Foster, Elizabeth

Foster, Elizabeth     1889 February 16th        Quidhampton

On Monday afternoon an inquest was held at the White Horse Inn by Mr R A Wilson, touching the death of Elizabeth Foster, a baby. Mr Charles Holly was foreman of the jury.

Christiana Foster, mother of the child, was the first witness. She stated that she was a single woman. The child was a month old on Saturday. It was born in the Wilton Union. Witness left last Thursday. She discharged herself and came home, bringing the child with her. She left the workhouse about ten o’clock. On that day she gave the child some fresh milk and she had given it some every day. The child died at two o’clock on Saturday. It had been weakly from its birth. It was not strong enough to take much milk. She fed it with the bottle. Witness did not notice it getting weaker until Sunday morning. Witness had quite sufficient milk for the child but the latter could not take much. She did not think that it took a half-penny’s worth of milk from Thursday to the time of its death.
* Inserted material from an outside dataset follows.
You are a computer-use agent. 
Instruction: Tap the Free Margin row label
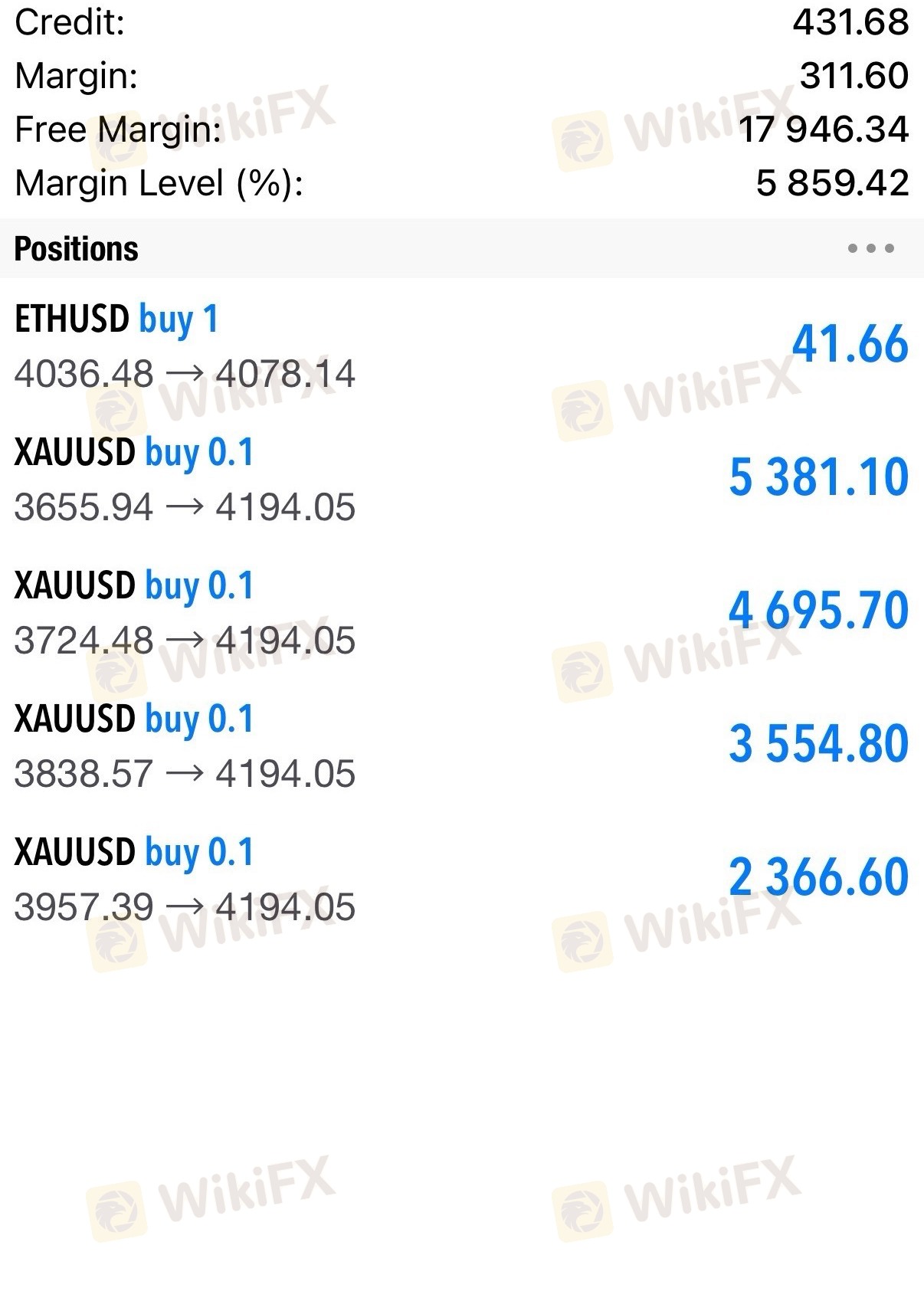coord(118,129)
Elizabeth Foster, wife of William Foster, a platelayer on the line, said that when her daughter came home she (witness) was hanging out clothes. On entering the house she saw her daughter. She had not previously seen the baby. Witness thought that the baby would not live when she saw it, because it was so thin and did not seem able to swallow anything. Witness and her daughter gave all the attention to it that they could. The baby could not seem to get on with its food. It died very quietly.

Arthur Thomson said that he attended the mother of the deceased in her confinement and frequently saw the child afterwards. At first he considered the child prematurely born. It was very weakly and it was not until the fifth day that it could be got to take any nourishment at all, and that was by putting it in a spoon. For two weeks after its birth it was under observation. It was very unhealthy. For the next two weeks it received the ordinary routine of visiting as it did require special treatment. He had examined the child that (Monday) afternoon. He saw no marks of violence and the child showed every appearance of having died from inanition.

The jury returned a verdict of death from natural causes.